Commande publique

Détournement des procédures de redressement judiciaire à des fins anticoncurrentielles : pas d’impunité

Mots clés : Défaillance d'entreprise

Le chef d’entreprise qui organise volontairement la cessation des paiements de sa société pour se débarrasser de ses dettes et confier, en sous-traitance, l’exécution de ses contrats à une autre société qu’il détient, encourt diverses sanctions.

C’est une pratique déloyale, constatée en particulier dans le secteur du BTP, que dénonce le député Patrice Verchère (LR, Rhône) dans une question au Garde des sceaux. « En causant volontairement une situation financière délicate par la pratique d’une politique de prix très agressive, qui, par ailleurs, déséquilibre les niveaux de prix de l’ensemble du secteur, certains dirigeants utilisent les procédures de redressement et de liquidation judiciaire pour se débarrasser de leurs dettes ».

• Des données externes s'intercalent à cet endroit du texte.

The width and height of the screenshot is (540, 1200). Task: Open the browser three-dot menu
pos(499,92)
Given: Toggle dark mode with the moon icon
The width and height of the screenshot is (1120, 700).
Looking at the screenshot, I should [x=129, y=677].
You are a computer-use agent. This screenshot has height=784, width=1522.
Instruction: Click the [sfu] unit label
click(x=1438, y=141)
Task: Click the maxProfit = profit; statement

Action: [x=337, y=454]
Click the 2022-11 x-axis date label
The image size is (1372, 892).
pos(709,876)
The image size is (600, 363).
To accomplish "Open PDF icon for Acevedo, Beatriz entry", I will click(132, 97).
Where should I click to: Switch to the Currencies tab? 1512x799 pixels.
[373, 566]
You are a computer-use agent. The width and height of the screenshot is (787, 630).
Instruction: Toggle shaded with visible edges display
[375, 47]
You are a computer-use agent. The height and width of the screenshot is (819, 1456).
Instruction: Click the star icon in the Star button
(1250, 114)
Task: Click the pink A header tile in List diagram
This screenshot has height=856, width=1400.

Le procédé est simple : il consiste « à créer une nouvelle société, exerçant la même activité, dirigée par la même personne, souvent à la même adresse et parfois sous le même nom que la première, juste avant le prononcé de sa liquidation. Ainsi par ce stratagème, l’entreprise en redressement peut transférer ses contrats, en recourant à la sous-traitance, à la nouvelle société. Ceci pose une situation de concurrence déloyale, notamment dans le cadre des marchés publics, où une entreprise qui n’a pas concouru à un appel d’offres peut finalement se voir confier la réalisation des travaux ».

 

Faillite personnelle, interdiction de gérer, banqueroute


Interrogé sur les actions qu’il compte entreprendre pour renforcer la législation répressive en la matière, le ministre de la Justice estime que l’arsenal existant est suffisant pour contrer de tels agissements. Le fait de provoquer volontairement la cessation des paiements de son entreprise est déjà sanctionné de plusieurs façons.
En premier lieu, le dirigeant peut voir sa responsabilité engagée pour insuffisance d’actif (article L. 651-1 et suivants du Code de commerce). Cela «permet d’obliger le dirigeant à rembourser tout ou partie des dettes de sa société et contribue ainsi à améliorer le sort des créanciers de la société en liquidation judiciaire », résume le ministère.
En second lieu, le chef d’entreprise « fautif voire malhonnête » encourt des sanctions visant à l’écarter de la vie des affaires. Il s’agit de la faillite personnelle et de l’interdiction de gérer, qui peuvent être prononcées lorsqu’il a « poursuivi abusivement, dans un intérêt personnel, une exploitation déficitaire qui ne pouvait conduire qu’à la cessation des paiements [de l’entreprise] » (art. L. 653-1 et suivants du Code de commerce).
Enfin, souligne le Garde des Sceaux, « le délit de banqueroute sanctionne les actes les plus répréhensibles des dirigeants d’une entreprise en redressement ou liquidation judiciaire » (art. L. 654-1 et suivants du Code de commerce).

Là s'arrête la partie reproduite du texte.